A questo punto metto tre
puntini di sospensione: "...". A questo punto, "l'
opera" di Bataille non è ancora cominciata. Bataille non è uno
scrittore, non è un filosofo, non è un intellettuale come Caillois
(Annamaria Laserra), Bataille non è... Cos'è Bataille? Bataille è
una scrittura che esorcizza la pazzia, che registra le pulsazioni
profonde del secolo, che evoca i limiti di una civiltà... Bataille
non è il profeta dell'Impossibile", è l'impossibilità... Ci
accontentiamo? Ma noi siamo qui per "storicizzare"!
Alla tavola rotonda
finale, Georges Didi-Huberman ha evocato in uno straordinario
intervento due immagini in due testi di Bataille. La prima è quella
della cattedrale di Reims come spazio materno e celeste. La seconda è
quella di un suppliziato cinese fatto a pezzetti, il cui interno (le
cui interiora) sono "il rovescio del cielo". Bataille è il
suppliziato cinese ed è, insieme, colui che ne esplora le interiora.
Bataille è una piaga, è la piaga nel corpo di Cristo, quando Cristo
(Dio) è morto per la prima volta. Ma Bataille è anche colui che,
come Tommaso nel racconto agiografico, deve "vedere e toccare e
mettere il dito nella piaga fino al cuore", e che deve baciare
sulla bocca il lebbroso, e rigiocare il sacrificio di Cristo,
indefinitamente e senza un aldilà. Bataille è il Cristo sulla
croce, è il cadavere, è il morto putrefatto, in cui tutto è
putrefatto, tutto salvo la lingua, cioè la Lingua, il logos, il
discorso, il linguaggio...
È questo il paradosso di
Bataille: che ci sia ancora linguaggio, e che questo linguaggio sia
sempre ancora quello della ragione discorsiva, a cui si sfugge
soltanto, come notava infastidito il mio amico Federico Pietranera,
nell'estasi del "non-sapere". Ma anche nel non-sapere, non
si sfugge alla tortura del linguaggio: il non-sapere resta il sapere
del non-sapere. Il linguaggio è l'abisso, e Bataille è la vertigine
di quest' abisso... Puntini di sospensione. Finito. Pioggia.
Un "romanzo" di
Bataille: Le Mort, postumo. Edouard cade morto sui cuscini.

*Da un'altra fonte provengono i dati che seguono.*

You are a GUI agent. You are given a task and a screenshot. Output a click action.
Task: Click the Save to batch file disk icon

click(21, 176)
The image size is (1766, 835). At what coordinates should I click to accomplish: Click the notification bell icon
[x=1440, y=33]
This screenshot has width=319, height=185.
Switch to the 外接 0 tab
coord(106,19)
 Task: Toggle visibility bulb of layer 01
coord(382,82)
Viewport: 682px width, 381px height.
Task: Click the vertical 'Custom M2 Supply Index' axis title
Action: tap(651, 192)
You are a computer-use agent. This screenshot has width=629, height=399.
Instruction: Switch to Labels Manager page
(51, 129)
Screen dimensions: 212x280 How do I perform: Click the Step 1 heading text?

Marie è lì, col seno nudo, perché lui le aveva chiesto di
spogliarsi per poter morire. Finisce di spogliarsi: "Era folle e
nuda. Si precipitò all'esterno e corse nella notte sotto la bufera.
Le sue scarpe sbatterono nel fango e la pioggia grondò sopra di
lei...". Marie entra in una sordida locanda, beve Calvados con
un fattore infangato, agguanta il cazzo di un ubriacone..., si getta
totalmente nella depravazione (nella trasgressione) totale, e alla
fine si suicida, nuda, prima che un "conte" nano la possa
possedere, nella pioggia priva di aldilà.